HHS Outlines Research Efforts to Support Removal of Gay Blood Donor Ban
July 27, 2011 by HRC staff
Post submitted by Brian Moulton, Former HRC Legal Director
Yesterday, Senator John Kerry (D-MA) and Representative Mike Quigley (D-IL), longstanding advocates for changing the current policy barring gay and bisexual men from donating blood for life, released a Q&A provided to them by the Department of Health and Human Services outlining next steps toward ending the ban.
As you may recall, in June 2010, HHS’s Advisory Committee on Blood Safety and Availability voted to retain the “lifetime deferral” for gay and bisexual men, but also concluded that the current policy is “suboptimal” because it keeps out low-risk gay and bisexual donors while failing to prevent high-risk heterosexual individuals from donating. The Committee recommended further research to support a revised blood donation policy that would increase the number of healthy donors while continuing to protect the safety of the blood supply.

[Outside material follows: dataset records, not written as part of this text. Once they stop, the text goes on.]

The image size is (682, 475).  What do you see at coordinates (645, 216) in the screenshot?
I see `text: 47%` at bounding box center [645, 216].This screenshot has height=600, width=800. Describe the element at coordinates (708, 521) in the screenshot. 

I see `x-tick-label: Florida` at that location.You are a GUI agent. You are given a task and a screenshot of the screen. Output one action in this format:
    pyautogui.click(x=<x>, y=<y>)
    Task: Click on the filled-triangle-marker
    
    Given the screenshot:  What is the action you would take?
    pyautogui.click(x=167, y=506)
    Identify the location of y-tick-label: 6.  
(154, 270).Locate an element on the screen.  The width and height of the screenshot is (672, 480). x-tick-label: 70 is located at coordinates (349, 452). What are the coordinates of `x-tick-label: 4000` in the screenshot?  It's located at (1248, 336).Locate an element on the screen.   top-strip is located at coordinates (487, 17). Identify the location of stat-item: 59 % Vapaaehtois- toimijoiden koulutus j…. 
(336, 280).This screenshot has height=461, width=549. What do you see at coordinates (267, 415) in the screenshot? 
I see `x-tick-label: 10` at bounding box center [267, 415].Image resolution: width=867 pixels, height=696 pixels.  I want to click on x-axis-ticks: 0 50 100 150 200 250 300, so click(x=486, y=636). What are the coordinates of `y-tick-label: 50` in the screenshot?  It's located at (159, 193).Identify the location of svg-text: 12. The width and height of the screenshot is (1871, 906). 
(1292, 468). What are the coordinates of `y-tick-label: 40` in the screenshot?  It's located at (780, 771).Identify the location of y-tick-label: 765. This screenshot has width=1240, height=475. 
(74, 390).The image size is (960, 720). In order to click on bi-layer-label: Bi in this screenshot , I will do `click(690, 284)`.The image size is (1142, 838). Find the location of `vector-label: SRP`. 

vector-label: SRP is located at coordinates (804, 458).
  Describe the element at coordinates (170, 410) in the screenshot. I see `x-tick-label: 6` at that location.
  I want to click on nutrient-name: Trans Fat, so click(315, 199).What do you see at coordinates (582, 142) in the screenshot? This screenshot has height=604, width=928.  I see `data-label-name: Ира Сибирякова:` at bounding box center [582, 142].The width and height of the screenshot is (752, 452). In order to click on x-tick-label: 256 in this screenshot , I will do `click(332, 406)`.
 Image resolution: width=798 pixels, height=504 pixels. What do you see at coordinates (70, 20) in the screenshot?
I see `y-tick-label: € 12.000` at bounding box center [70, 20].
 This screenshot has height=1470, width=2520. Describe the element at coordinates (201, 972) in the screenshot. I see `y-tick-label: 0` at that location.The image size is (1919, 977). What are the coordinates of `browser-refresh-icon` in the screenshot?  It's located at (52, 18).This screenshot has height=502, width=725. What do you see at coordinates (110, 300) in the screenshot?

The Q&A document indicates that those research efforts are underway, in four key areas identified by the Committee: How the risk of blood transmissible diseases (e.g. HIV) in the current donor population relate to the risk factors in donors;
- The cause of accidental releases of blood not cleared for use that potentially put the blood supply at risk;
- Whether potential donors correctly understand the current questionnaire and if gay and bisexual men would comply with modified deferral criteria; and
- If other screening strategies, like pre-donation testing, for gay and bisexual men (and potentially other generally higher-risk populations) would assure blood safety while enabling data collection that could demonstrate safe blood collection from a subset of gay and bisexual men.
The full Q&A is available here. While this document demonstrates HHS’s continued commitment to doing this research and moving toward a better policy, it also indicates that funding limitations could hamper their progress. HRC will continue to push the department to revise the current policy and urge Congress to provide the funding necessary to develop better, fairer blood donation criteria.